Distinct Roles of Inositol 1,4,5-Trisphosphate Receptor Types 1 and 3 in Ca²⁺ Signaling

Three subtypes of inositol 1,4,5-trisphosphate receptor (IP₃R1, IP₃R2, and IP₃R3) Ca²⁺ release channel share basic properties but differ in terms of regulation. To what extent they contribute to complex Ca²⁺ signaling, such as Ca²⁺ oscillations, remains largely unknown. Here we show that HeLa cells express comparable amounts of IP₃R1 and IP₃R3, but knockdown by RNA interference of each subtype results in dramatically distinct Ca ²⁺ signaling patterns. Knockdown of IP₃R1 significantly decreases total Ca²⁺ signals and terminates Ca²⁺ oscillations. Conversely, knockdown of IP₃R3 leads to more robust and long lasting Ca²⁺ oscillations than in controls.
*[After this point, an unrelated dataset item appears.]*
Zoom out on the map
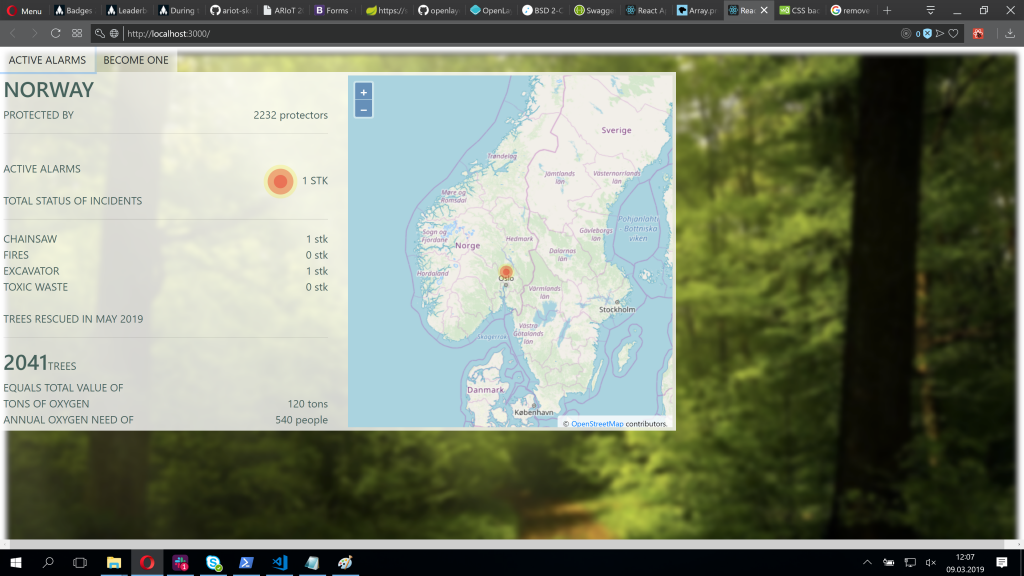Image resolution: width=1024 pixels, height=576 pixels. pyautogui.click(x=363, y=109)
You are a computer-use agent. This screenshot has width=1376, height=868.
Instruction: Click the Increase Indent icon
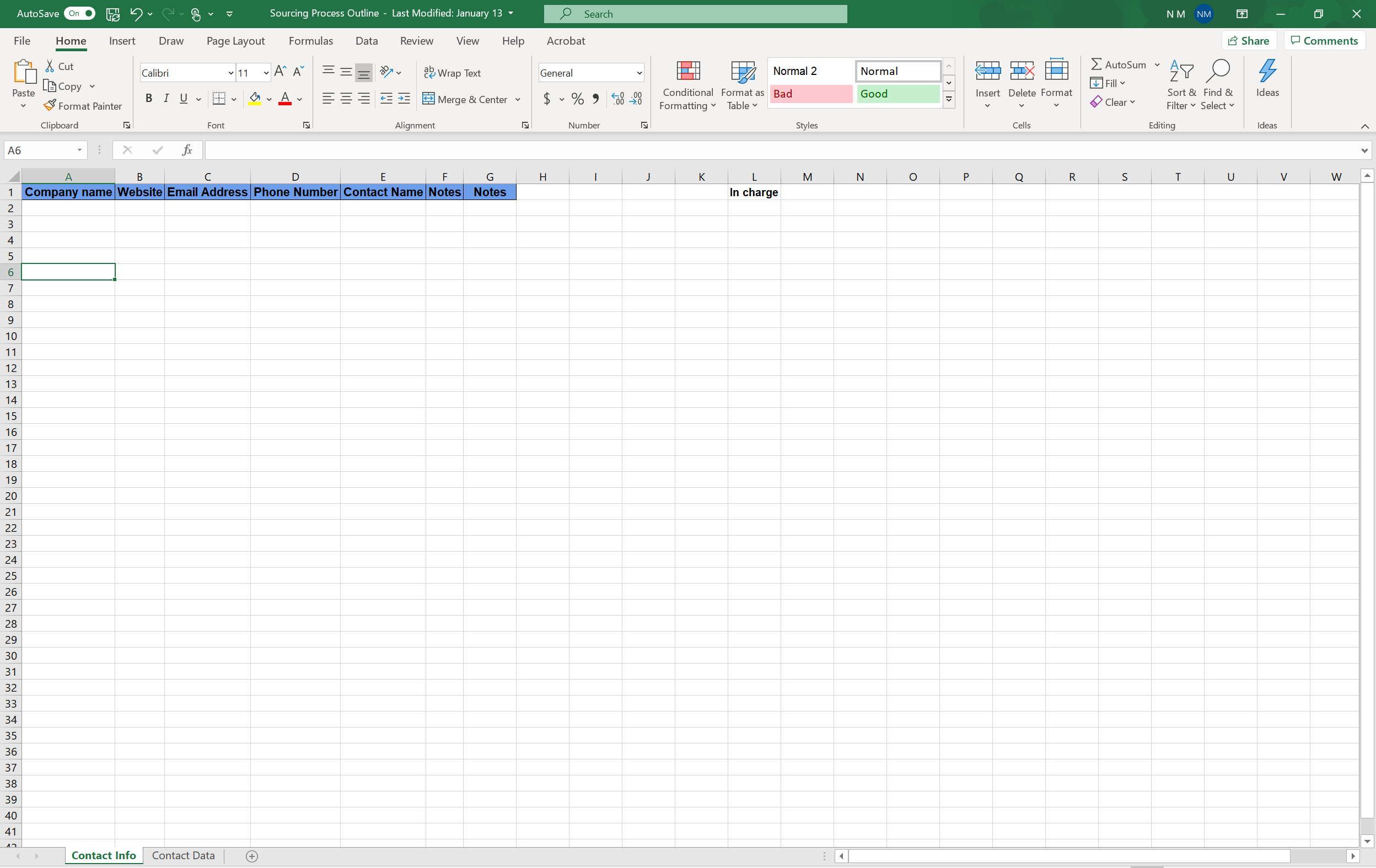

Effects of IP₃R3 knockdown are surprisingly similar in COS-7 cells that predominantly (>90% of total IP₃R) express IP₃R3, suggesting that IP₃R3 functions as an anti-Ca ²⁺-oscillatory unit without contributing to peak amplitude of Ca ²⁺ signals, irrespective of its relative expression level. Therefore, differential expression of the IP₃R subtype is critical for various forms of Ca²⁺ signaling, and, particularly, IP₃R1 and IP₃R3 have opposite roles in generating Ca²⁺ oscillations.